- Born: 5 December 1946 London, England
- Died: 24 January 1993 (aged 46) Tokyo, Japan
- Occupation: Writer
- Writing career
- Notable work: The Roads to Sata (1985)

= Alan Booth =

English travel writer

Alan Booth (5 December 1946 – 24 January 1993) was an English writer who wrote two books about his journeys on foot through the Japanese countryside. The better-known of the two, The Roads to Sata, published in 1985, is about his travels in 1977 from Cape Sōya, the northern tip of Hokkaidō, to Cape Sata, the southern tip of Kyūshū. The second, Looking for the Lost, was published posthumously in 1995. Booth also wrote a guidebook to Japan, as well as numerous articles on Japan and other topics.

==Biography==
Booth was born in Leytonstone, London, and studied drama at Leyton County High School for Boys. While he was still at school he formed and directed the Leyton Youth Theatre Company, for which Leyton Borough Council provided a grant and free use of public buildings for performances, including productions of Hamlet and Othello.

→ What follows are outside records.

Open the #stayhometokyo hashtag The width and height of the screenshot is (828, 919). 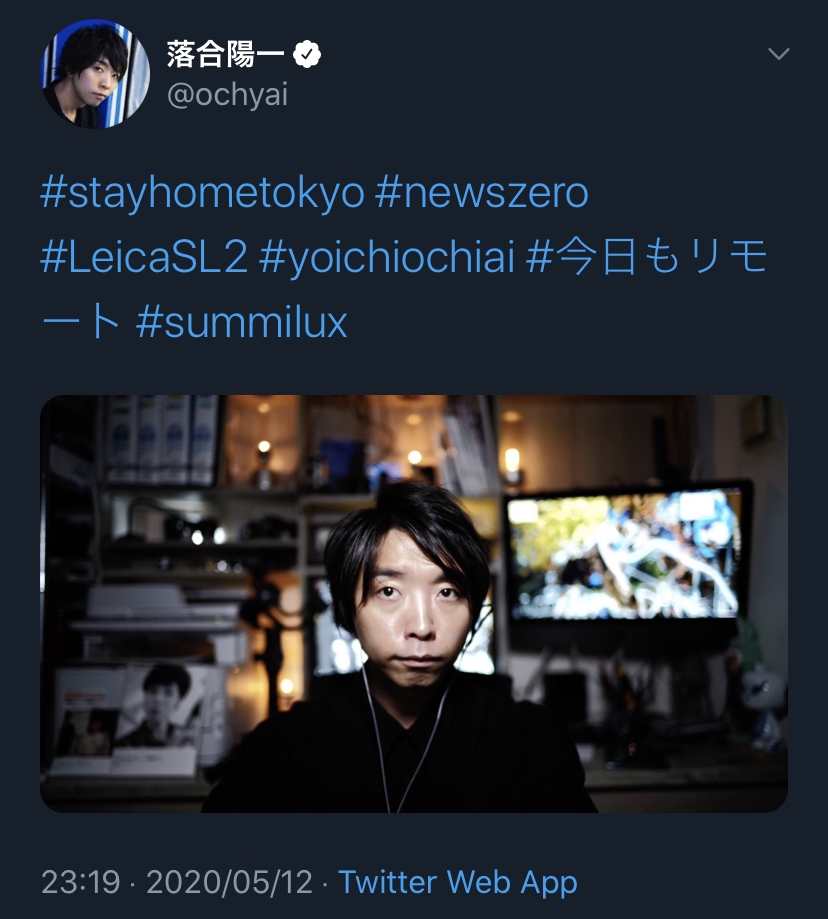click(202, 193)
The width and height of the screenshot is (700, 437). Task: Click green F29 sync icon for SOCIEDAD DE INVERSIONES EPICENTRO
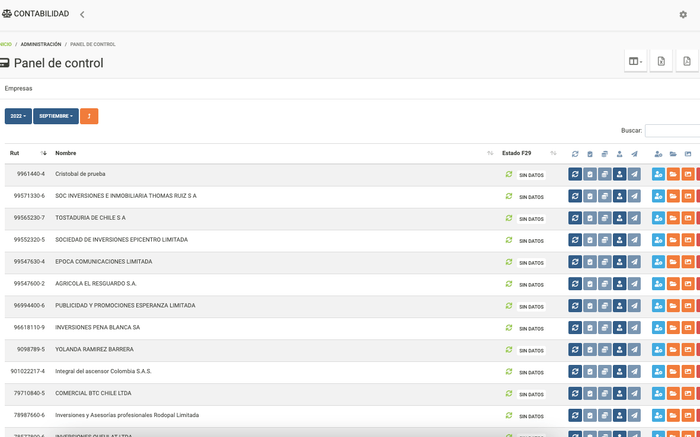(508, 240)
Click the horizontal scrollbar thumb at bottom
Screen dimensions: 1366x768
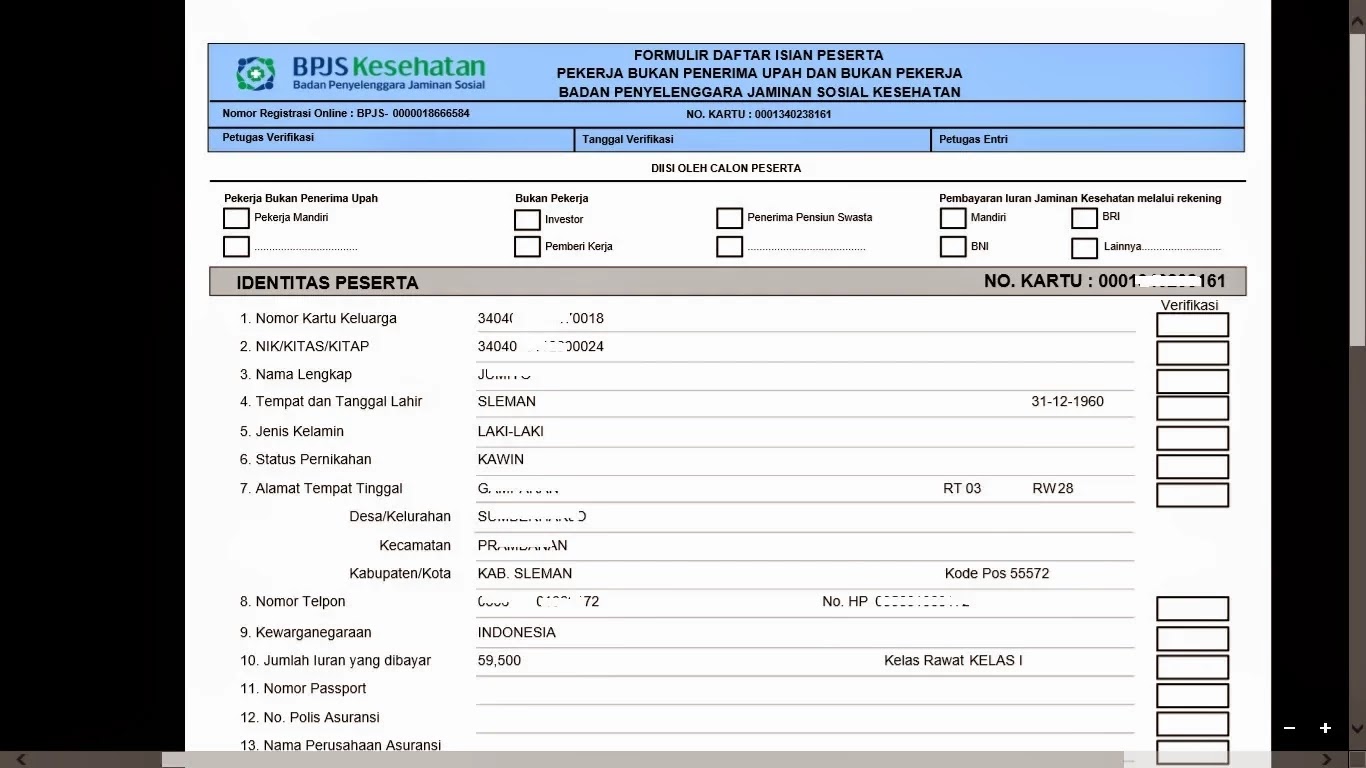coord(642,760)
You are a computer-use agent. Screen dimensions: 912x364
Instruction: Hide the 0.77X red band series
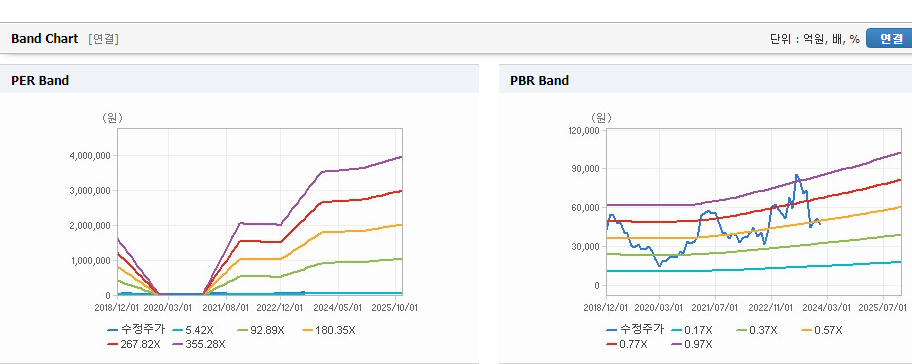626,344
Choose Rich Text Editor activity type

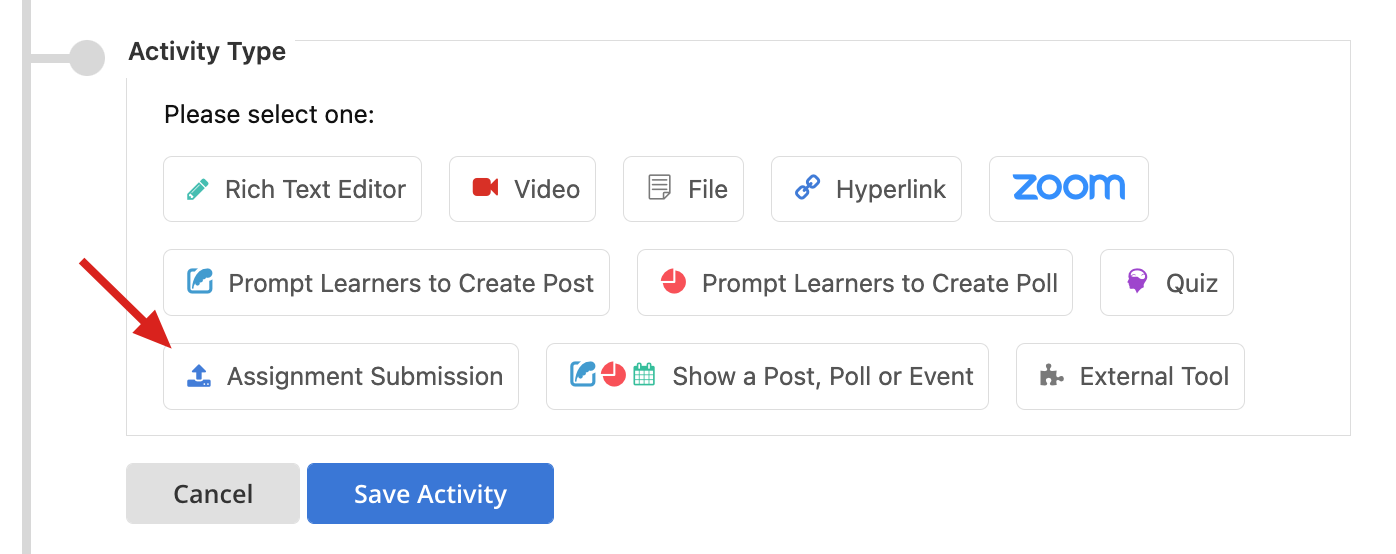point(292,189)
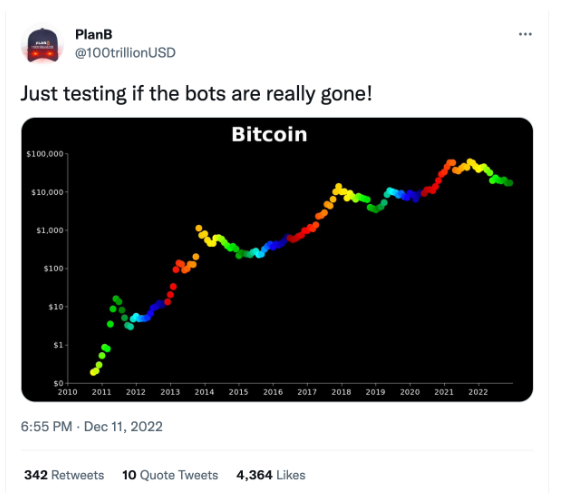Click the 2014 x-axis label
Screen dimensions: 588x500
[x=204, y=392]
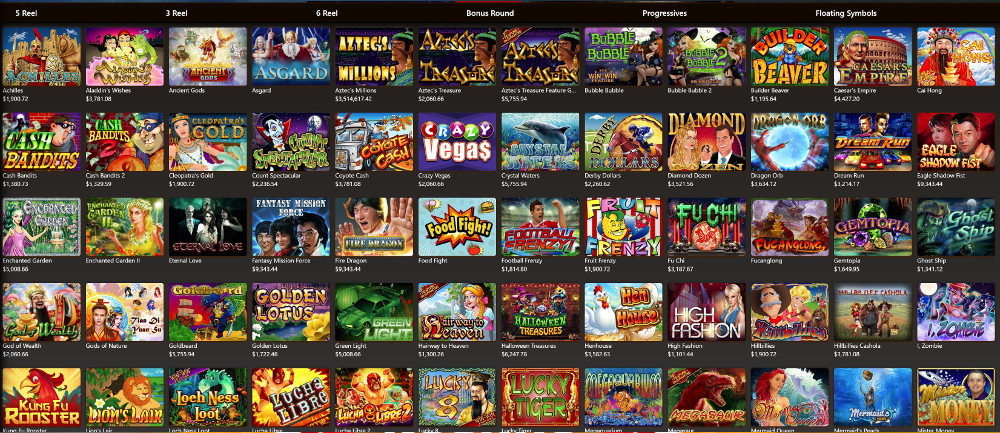Screen dimensions: 1000x433
Task: Launch the Asgard game tile
Action: tap(291, 56)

Booth studied drama at the University of Birmingham, where he became a prominent member of its Guild Theatre Group (GTG). Among the plays he directed for the GTG were Hamlet (First Quarto), done in Booth's version of Noh style, and his own translation of Racine's Phèdre, set in a samurai milieu. He also directed an open-air production of Marlowe's Faustus in Cannon Hill Park. He was a regular contributor to Mermaid, the university's magazine of students' verse, and won the Birmingham Posts Annual Poetry Prize.

In 1970 Booth moved to Japan to study Noh theatre, but soon began writing. For the next 20 years he lived in Tokyo and worked for the Macmillan Press, and as a film reviewer for the Asahi Evening News. He also appeared in the BBC Learning Zone programme Japanese Language and People, episode 6, "On the Road", in which he was interviewed about aspects of life in Japan.

Alan Booth died of colon cancer in 1993, leaving his second wife, Su-chzeng Ong, and their daughter, actress Mirai Booth-Ong.